For 35 years, Bhopal and its thousands of victims of the world’s worst industrial disaster have waited for justice, often without much hope. Now the Supreme Court of India has a precious opportunity that may never be repeated, to set right a debilitating injustice committed on Indian citizens by not only the American corporation Union Carbide but also its own elected government.
The two colluded to reduce the number and extent of injury that the gas leak caused on the health of the people in Bhopal. Nearly a decade after it was filed by the government of India under intense public pressure, curative petition number 345-347 is now before a constitutional bench of the Supreme Court. The judges must not only set the record straight on the number of deaths – four times more than what the government records have claimed – but also remove the injustice of categorising victim injuries as ‘minor or temporary’ to award compensation.
First thing first
The Supreme Court bench must ensure that the voices of those who have until now been silenced and disregarded are finally given equal hearing before the law.
Union Carbide and Dow Chemical’s lawyers have moved to excise arguments made by survivor groups from the record by contesting their right to even appear in the case. The bench’s first task will be to adjudicate on whether, yet again, to exclude survivors’ voices.
Setting the record right
In 1989, the central government colluded with Union Carbide and the court did the settlement without consulting a single survivor. To make this travesty appear generous, just 3,000 deaths and 30,000 permanent injuries were attributed to a disaster for which a senior city pathologist had signed 10,000 death certificates inside the first two weeks alone.
Among other wickedly false numbers justifying the sell-out were 70,000 temporary or minor injuries. Once the tortuous claims process was over, 93 per cent of the 5,74,376 successful claimants were categorised under ‘minor or temporary’ injuries and awarded a pitiful compensation of $494 each.
Survivor organisations have presented documentary evidence that this temporary/minor injury category was first included in a scheme proposed by Union Carbide vice-president Rolf Towe through secret settlement negotiations that took place mere weeks after the company’s majority-owned factory had turned old Bhopal into a gas chamber. Unbeknown to India’s negotiators, 10 years before this proposition, Carbide’s internal safety report had concluded of exposure to methyl isocyanate (MIC) gas that ‘permanent residual injury is likely in spite of prompt treatment’.
Also read: These documents show how India and Union Carbide colluded on the Bhopal Gas tragedy
The unjust category
Almost four decades on, the reality of this assessment has been continuously proven, day after day, in the queues that still snake into rehabilitation hospitals.
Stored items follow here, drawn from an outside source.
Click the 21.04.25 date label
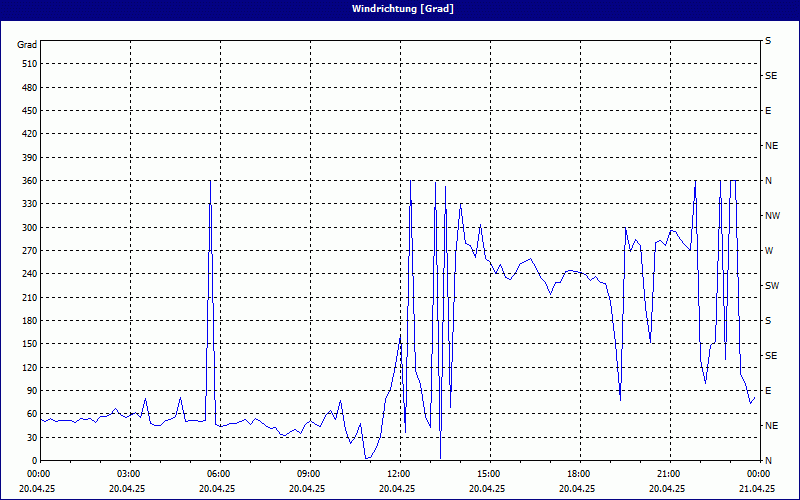Image resolution: width=800 pixels, height=500 pixels. (x=757, y=489)
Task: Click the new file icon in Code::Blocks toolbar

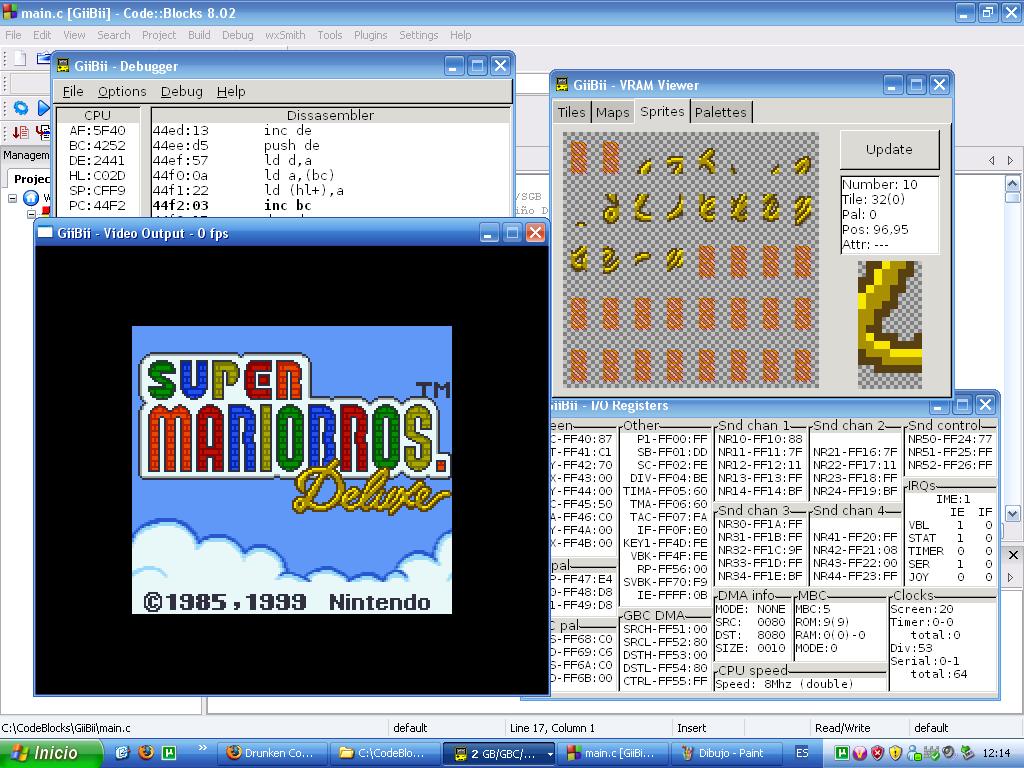Action: coord(19,59)
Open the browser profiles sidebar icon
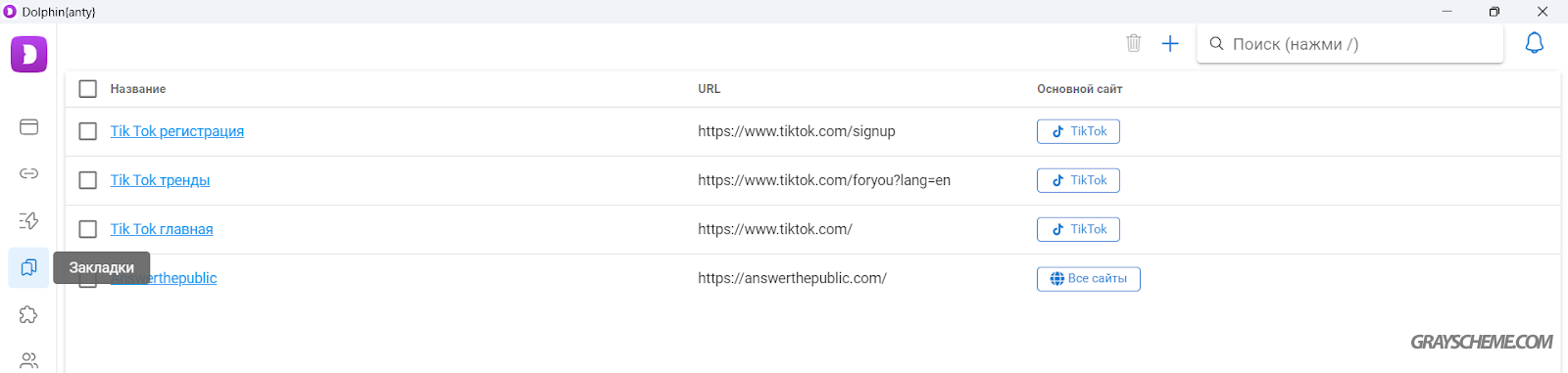This screenshot has width=1568, height=373. [x=29, y=127]
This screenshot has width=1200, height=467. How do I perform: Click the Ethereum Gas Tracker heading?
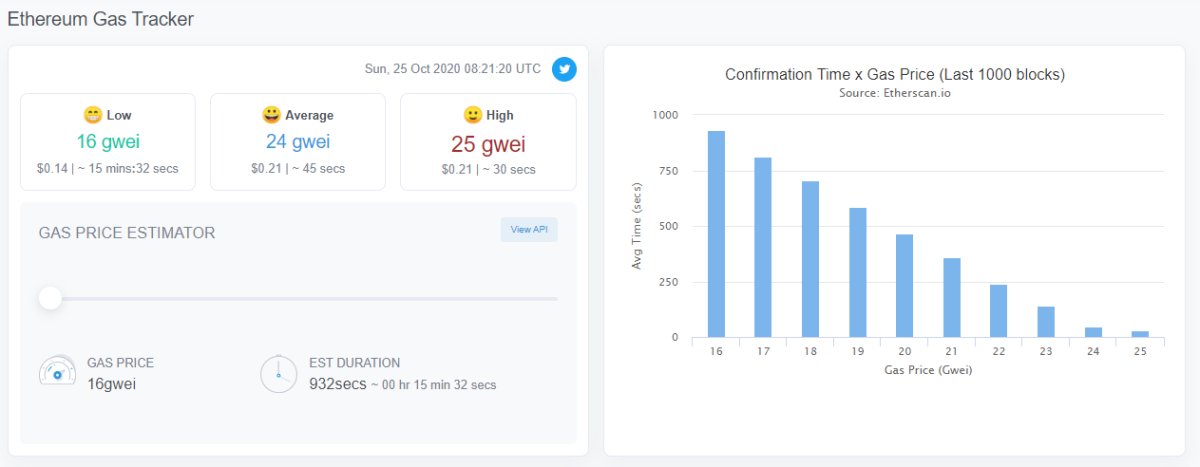(101, 19)
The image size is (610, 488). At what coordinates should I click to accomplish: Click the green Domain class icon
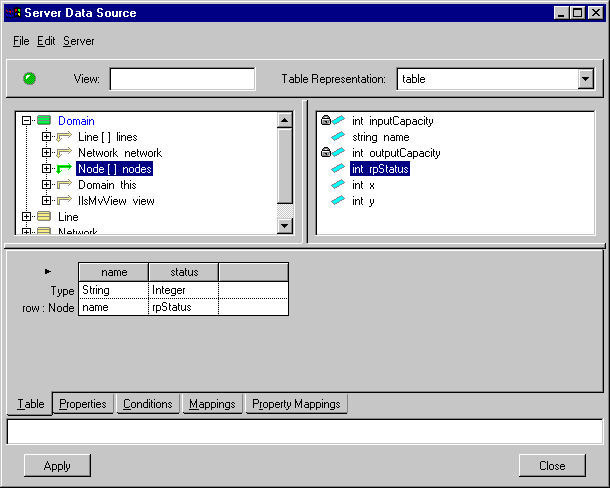[43, 121]
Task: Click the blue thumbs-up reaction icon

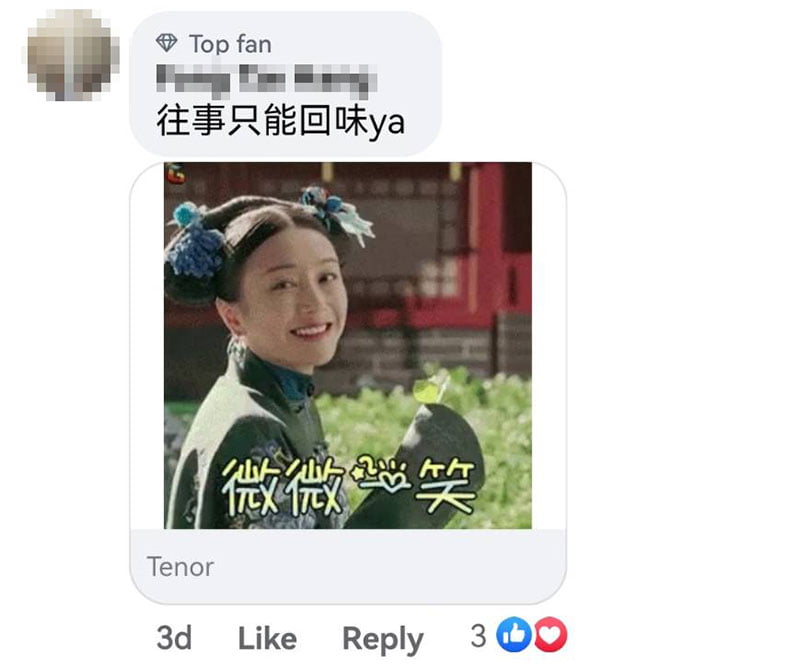Action: point(514,634)
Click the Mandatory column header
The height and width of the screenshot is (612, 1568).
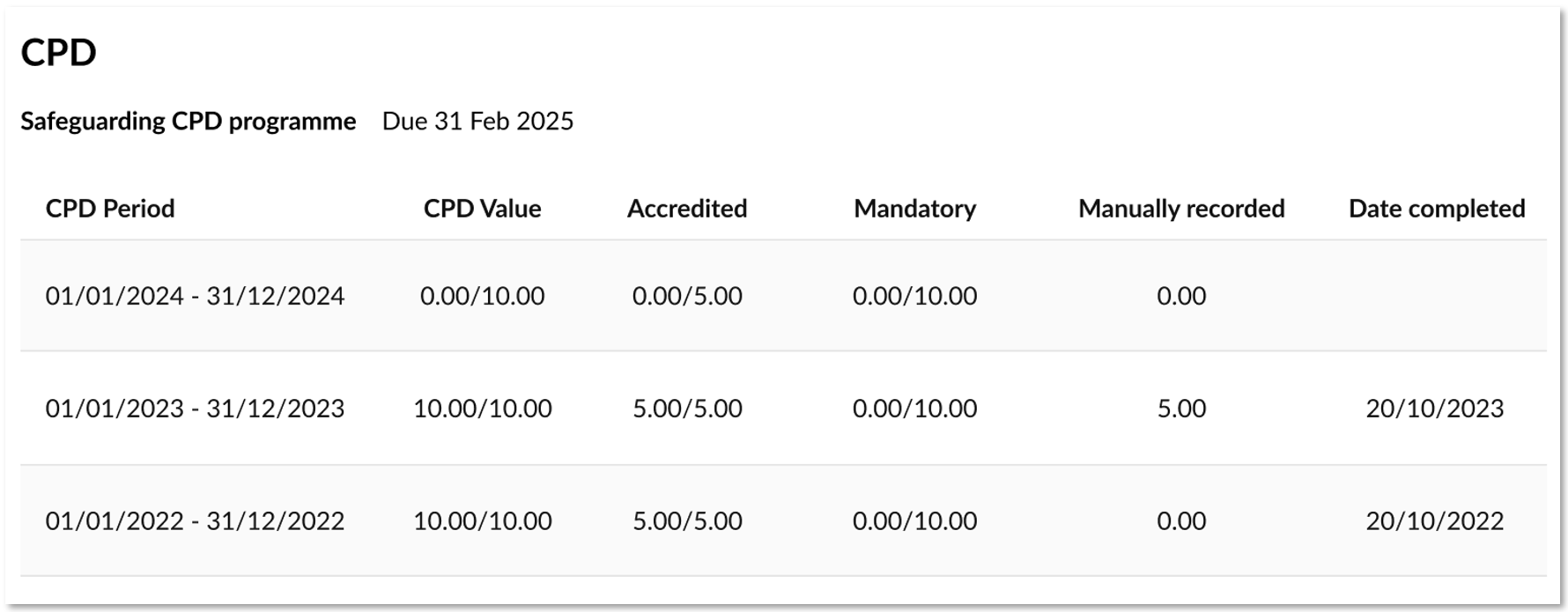pyautogui.click(x=915, y=209)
Over half a million were treated for chronic, persistent illnesses in 2002 alone. Yet the government’s petition still seeks between $629 million and $1.2 billion in additional compensation for 4,66,293 more injured, every single one of whom it categorises as those with ‘minor or temporary’ injury.
The sole submissions evidencing the reality of permanent injury are those by survivor organisations. They cite India’s apex medical research body and official records to urge recognition of at least 22,917 deaths until 2010 – four times the number claimed by the government.
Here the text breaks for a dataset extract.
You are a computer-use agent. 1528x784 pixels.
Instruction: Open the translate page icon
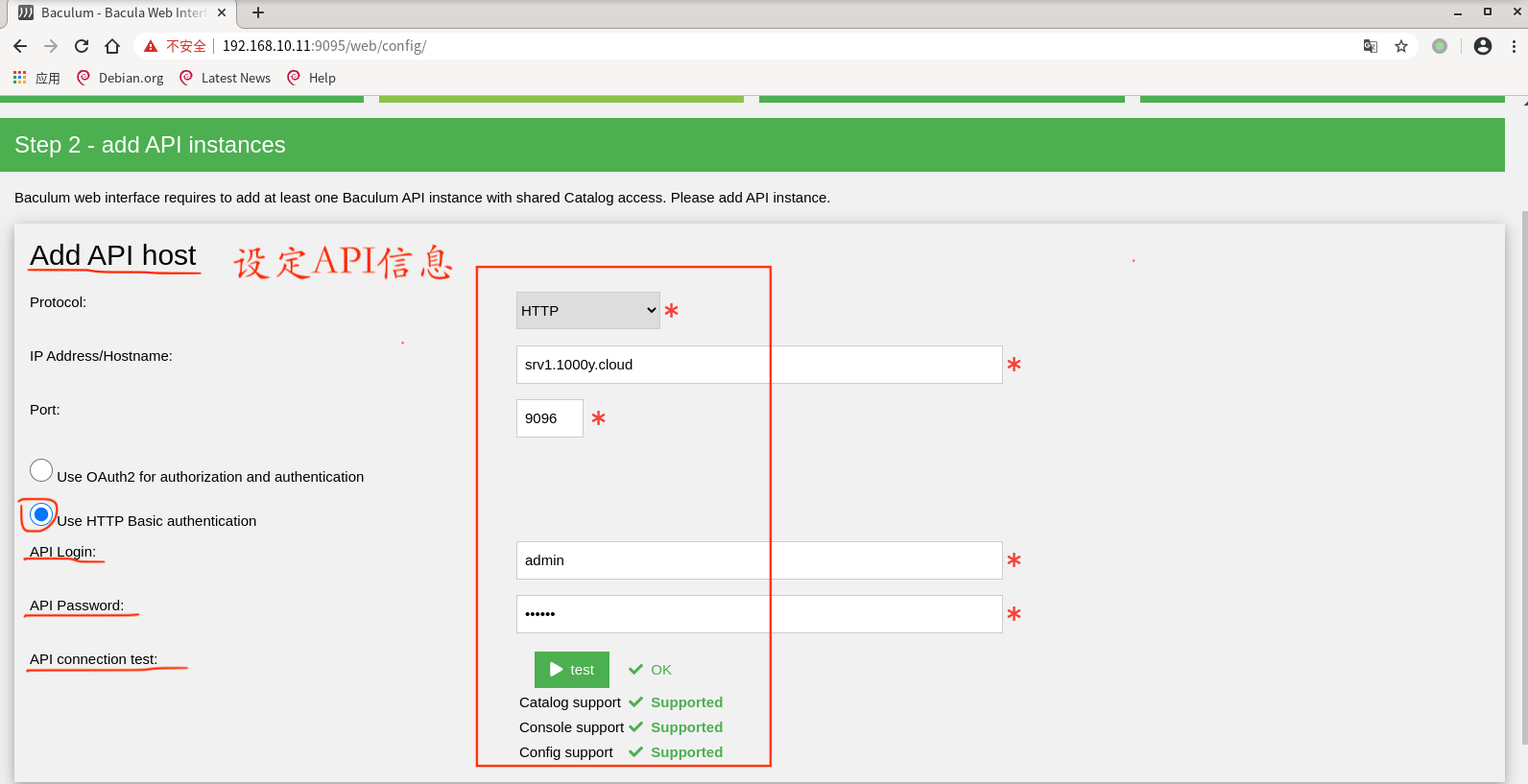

Also read: The lazy way to remember the Bhopal Gas tragedy
The survivors’ tale
It would take one hundred epics on the scale of Homer’s Odyssey to begin to describe the tribulations of Bhopal’s half a million gas leak survivors. Take the story of Kailash Pawar, whose mother died saving him that night and who lived on with ruined lungs, unable to work, a burden on his family, his hopes constantly rising only to be subsequently dashed, the due redress his family was cruelly denied and who, weeks after the 1989 sell-out, set himself on fire.
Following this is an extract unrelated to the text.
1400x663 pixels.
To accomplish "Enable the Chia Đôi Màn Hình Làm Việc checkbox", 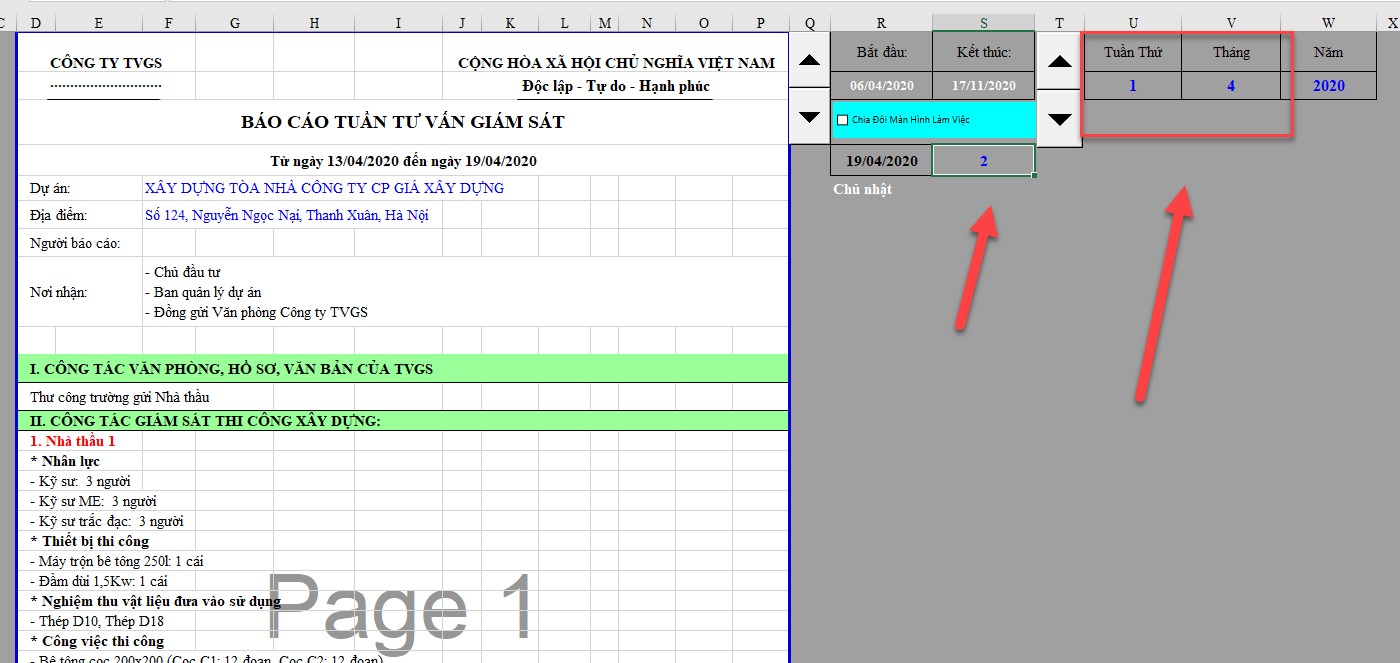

Or that of Sunil Kumar, orphaned that night, who woke up in a pile of corpses about to be dumped in the Narmada, who was taken to a New York court to be paraded as a victim, who led a children’s campaign for justice, and who, 22 years after the gas leak, finally succumbed and hanged himself wearing a t-shirt that said ‘no more Bhopal’.
Or that of Hazra Bi of JP Nagar – where the gas was 15,000 times beyond safe levels, where every family suffered losses and where 91 per cent were categorised as suffering minor injuries. She spent decades caring for her gas-exposed sons, walked twice to Delhi to make the prime minister listen, and who lived and died in poverty weeks ago, becoming yet another unseen victim of the Bhopal gas tragedy.
These lives, and tens of thousands more, will weigh upon every step of the proceedings beginning Tuesday.
The Supreme Court may get swayed by the stature and skill of the advocates hired to convince it of the established theories at scandalously huge expense. Or the judges may look at the people who were deceived and cheated by the American corporation and the Indian government. It may think more deeply upon the spirit of the law, and overturn one of the most shocking iniquities of post-Independence India – even of modern peacetime history. In doing so, it would bring to thousands who have long been abandoned some degree of dignity, some sense of justice.
The author is an activist with the Bhopal Group for Information and Action, which has been working with the survivors of Union Carbide gas disaster from 1986. The Bhopal-based voluntary organisation works on all research, publications and campaigns in support of the survivors’ struggle for justice. Views are personal.